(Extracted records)
★ ★ ★

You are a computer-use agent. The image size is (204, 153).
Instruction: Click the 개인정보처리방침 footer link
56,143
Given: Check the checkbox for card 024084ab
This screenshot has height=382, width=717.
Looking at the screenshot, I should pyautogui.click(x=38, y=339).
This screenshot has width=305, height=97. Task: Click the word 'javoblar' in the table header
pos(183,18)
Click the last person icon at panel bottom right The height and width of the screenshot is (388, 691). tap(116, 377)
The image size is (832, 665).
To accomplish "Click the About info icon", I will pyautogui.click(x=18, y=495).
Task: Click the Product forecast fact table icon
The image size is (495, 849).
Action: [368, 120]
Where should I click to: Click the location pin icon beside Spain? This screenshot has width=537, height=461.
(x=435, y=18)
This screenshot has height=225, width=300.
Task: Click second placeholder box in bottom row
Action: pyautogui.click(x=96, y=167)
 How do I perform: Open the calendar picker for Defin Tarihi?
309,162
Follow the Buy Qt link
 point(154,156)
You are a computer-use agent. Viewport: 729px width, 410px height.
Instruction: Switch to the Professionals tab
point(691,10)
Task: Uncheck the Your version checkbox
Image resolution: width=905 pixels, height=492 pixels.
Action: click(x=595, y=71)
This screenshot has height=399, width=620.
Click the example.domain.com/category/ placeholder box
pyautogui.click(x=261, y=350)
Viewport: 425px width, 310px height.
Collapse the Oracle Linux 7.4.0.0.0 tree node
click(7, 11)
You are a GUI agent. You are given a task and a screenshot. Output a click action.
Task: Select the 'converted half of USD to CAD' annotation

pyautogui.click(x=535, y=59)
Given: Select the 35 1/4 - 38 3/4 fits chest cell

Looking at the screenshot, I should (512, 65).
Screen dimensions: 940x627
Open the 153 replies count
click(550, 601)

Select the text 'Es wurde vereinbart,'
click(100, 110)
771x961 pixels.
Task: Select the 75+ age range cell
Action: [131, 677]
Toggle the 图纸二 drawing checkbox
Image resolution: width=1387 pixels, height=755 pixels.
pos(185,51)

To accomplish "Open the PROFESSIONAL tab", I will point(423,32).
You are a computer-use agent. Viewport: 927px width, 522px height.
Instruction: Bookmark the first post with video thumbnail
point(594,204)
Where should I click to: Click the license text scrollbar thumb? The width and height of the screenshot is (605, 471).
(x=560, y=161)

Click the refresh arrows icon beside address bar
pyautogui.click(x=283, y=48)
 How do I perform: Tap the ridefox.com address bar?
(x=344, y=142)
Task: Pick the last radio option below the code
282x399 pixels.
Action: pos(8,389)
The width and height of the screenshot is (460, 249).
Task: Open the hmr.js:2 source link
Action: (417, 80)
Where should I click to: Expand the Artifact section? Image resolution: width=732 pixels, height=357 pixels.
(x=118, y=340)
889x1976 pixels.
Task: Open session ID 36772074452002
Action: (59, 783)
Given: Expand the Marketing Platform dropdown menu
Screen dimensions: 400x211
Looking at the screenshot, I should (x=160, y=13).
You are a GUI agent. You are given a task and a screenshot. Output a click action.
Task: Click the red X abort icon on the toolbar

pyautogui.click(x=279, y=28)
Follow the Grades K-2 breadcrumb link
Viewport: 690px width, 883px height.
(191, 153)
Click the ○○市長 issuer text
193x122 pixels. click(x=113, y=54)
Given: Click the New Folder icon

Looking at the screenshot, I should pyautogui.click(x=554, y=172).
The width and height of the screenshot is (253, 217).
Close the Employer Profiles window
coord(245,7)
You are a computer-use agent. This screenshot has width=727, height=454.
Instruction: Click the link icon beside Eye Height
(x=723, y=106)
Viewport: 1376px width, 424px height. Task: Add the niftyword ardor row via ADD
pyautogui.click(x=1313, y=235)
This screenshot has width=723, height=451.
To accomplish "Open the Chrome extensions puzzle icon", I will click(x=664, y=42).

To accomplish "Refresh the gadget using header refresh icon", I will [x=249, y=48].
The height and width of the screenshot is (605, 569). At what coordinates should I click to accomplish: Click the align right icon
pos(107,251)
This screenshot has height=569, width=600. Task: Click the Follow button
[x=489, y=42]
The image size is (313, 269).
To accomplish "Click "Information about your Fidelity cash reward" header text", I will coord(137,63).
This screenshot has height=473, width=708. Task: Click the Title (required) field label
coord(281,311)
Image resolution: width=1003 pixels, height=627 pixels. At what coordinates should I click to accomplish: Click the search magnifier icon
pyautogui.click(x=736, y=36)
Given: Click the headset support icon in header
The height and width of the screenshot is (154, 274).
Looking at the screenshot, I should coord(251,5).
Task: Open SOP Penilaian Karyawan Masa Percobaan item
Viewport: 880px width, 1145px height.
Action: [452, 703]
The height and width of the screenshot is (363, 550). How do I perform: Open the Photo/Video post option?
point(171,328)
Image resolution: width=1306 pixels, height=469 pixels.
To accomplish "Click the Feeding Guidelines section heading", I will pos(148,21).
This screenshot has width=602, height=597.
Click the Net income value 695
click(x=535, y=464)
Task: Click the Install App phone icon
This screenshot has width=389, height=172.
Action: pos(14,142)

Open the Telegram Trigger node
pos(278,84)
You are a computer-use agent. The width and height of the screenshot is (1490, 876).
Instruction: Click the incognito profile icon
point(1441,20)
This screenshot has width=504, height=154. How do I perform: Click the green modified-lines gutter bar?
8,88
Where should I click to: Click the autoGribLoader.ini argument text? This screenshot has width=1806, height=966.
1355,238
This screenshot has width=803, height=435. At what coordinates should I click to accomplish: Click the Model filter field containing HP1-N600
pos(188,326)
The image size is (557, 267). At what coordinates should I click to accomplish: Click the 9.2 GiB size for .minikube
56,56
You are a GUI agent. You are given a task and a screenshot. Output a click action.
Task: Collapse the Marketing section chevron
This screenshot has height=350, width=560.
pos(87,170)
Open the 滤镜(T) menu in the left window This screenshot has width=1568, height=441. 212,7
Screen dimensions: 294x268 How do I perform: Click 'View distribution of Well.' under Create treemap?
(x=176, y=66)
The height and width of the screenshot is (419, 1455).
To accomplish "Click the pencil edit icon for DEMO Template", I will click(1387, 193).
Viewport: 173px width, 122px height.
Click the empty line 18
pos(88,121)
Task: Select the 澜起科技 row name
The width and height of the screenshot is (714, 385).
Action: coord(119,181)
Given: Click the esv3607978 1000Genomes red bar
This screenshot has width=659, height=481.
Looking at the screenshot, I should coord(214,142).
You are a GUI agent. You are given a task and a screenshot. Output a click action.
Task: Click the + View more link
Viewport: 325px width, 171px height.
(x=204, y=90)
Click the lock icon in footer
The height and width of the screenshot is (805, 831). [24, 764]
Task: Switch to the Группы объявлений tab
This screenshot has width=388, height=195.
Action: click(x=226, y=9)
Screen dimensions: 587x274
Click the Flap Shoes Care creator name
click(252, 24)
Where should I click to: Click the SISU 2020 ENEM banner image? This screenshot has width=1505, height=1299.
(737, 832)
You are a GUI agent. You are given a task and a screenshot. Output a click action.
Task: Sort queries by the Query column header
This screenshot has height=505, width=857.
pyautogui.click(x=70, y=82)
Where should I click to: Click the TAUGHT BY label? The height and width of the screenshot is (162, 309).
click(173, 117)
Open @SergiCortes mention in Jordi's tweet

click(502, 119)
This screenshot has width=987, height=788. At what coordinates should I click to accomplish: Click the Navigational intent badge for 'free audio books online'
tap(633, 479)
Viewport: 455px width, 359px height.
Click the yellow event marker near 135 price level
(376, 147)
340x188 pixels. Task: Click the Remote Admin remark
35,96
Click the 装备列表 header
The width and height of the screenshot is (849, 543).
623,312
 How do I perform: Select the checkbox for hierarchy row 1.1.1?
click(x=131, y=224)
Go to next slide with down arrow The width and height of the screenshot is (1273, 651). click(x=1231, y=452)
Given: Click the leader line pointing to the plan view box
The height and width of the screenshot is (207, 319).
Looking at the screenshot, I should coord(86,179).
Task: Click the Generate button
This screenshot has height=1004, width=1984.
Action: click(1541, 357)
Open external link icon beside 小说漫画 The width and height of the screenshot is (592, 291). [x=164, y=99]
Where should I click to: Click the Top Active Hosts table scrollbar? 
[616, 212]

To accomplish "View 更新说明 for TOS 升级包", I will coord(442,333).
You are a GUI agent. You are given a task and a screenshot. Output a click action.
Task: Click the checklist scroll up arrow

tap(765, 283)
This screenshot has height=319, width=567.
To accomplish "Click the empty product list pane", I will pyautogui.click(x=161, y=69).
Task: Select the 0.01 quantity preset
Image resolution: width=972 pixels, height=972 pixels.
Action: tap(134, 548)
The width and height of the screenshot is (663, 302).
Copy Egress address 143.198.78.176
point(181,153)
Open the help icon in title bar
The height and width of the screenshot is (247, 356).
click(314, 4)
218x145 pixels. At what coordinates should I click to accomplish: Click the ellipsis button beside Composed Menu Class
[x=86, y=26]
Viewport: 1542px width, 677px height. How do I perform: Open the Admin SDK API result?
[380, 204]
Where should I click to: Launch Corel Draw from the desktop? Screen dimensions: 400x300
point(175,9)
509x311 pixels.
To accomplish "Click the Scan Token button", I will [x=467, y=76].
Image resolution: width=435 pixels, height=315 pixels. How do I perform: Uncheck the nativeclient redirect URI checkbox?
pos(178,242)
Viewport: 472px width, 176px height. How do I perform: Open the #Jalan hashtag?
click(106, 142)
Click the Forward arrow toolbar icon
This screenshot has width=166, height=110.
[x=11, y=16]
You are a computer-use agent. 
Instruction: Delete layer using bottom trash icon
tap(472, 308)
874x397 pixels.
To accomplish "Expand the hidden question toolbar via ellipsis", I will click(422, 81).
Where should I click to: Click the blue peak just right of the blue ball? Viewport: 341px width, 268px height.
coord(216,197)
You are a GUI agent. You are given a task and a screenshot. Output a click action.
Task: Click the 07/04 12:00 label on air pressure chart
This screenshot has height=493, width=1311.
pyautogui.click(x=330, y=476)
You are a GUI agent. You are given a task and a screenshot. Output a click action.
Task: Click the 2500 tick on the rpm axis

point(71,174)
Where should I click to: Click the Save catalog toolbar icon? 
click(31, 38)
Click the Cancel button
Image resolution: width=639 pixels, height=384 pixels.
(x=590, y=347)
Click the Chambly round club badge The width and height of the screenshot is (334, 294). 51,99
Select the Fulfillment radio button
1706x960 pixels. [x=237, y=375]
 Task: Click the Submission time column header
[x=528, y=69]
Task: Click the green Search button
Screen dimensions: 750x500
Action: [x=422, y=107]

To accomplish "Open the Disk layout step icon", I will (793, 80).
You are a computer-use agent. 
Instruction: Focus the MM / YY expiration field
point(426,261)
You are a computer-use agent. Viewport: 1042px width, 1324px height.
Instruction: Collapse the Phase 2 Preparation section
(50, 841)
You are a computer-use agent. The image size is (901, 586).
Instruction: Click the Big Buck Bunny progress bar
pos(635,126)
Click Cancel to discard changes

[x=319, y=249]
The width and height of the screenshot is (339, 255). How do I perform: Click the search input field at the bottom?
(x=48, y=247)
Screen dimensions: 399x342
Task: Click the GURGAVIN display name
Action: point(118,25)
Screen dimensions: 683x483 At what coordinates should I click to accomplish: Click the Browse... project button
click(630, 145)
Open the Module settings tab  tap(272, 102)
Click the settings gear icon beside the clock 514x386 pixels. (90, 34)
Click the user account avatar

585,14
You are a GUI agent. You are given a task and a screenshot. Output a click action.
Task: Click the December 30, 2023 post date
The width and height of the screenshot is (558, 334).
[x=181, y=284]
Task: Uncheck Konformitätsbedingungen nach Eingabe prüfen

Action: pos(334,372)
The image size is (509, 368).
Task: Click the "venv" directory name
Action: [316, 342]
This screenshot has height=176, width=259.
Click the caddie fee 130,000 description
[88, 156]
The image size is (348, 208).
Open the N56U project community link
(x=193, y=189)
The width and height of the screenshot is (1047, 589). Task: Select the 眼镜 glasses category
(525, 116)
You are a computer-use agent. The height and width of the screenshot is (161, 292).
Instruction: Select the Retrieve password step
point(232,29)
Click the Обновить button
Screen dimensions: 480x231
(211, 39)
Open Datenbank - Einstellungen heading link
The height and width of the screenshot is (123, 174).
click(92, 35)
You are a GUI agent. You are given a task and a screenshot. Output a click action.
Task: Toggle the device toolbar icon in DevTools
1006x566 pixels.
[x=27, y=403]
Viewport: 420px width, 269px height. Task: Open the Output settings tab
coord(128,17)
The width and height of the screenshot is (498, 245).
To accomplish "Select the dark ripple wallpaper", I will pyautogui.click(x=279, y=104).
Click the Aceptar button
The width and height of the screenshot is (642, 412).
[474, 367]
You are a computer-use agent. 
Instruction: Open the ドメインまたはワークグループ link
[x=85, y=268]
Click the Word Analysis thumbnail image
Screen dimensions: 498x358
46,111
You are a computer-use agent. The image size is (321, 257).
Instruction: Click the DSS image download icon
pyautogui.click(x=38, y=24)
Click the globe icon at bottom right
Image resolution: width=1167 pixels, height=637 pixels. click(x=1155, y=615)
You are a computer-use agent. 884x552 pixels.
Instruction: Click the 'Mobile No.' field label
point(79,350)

★ ★ ★

▸ Task details
Apply a filter for "last" to the entries and show each line that passes.

▸ Exercise response
Click the last person icon at panel bottom right The height and width of the screenshot is (388, 691). tap(116, 377)
Task: Pick the last radio option below the code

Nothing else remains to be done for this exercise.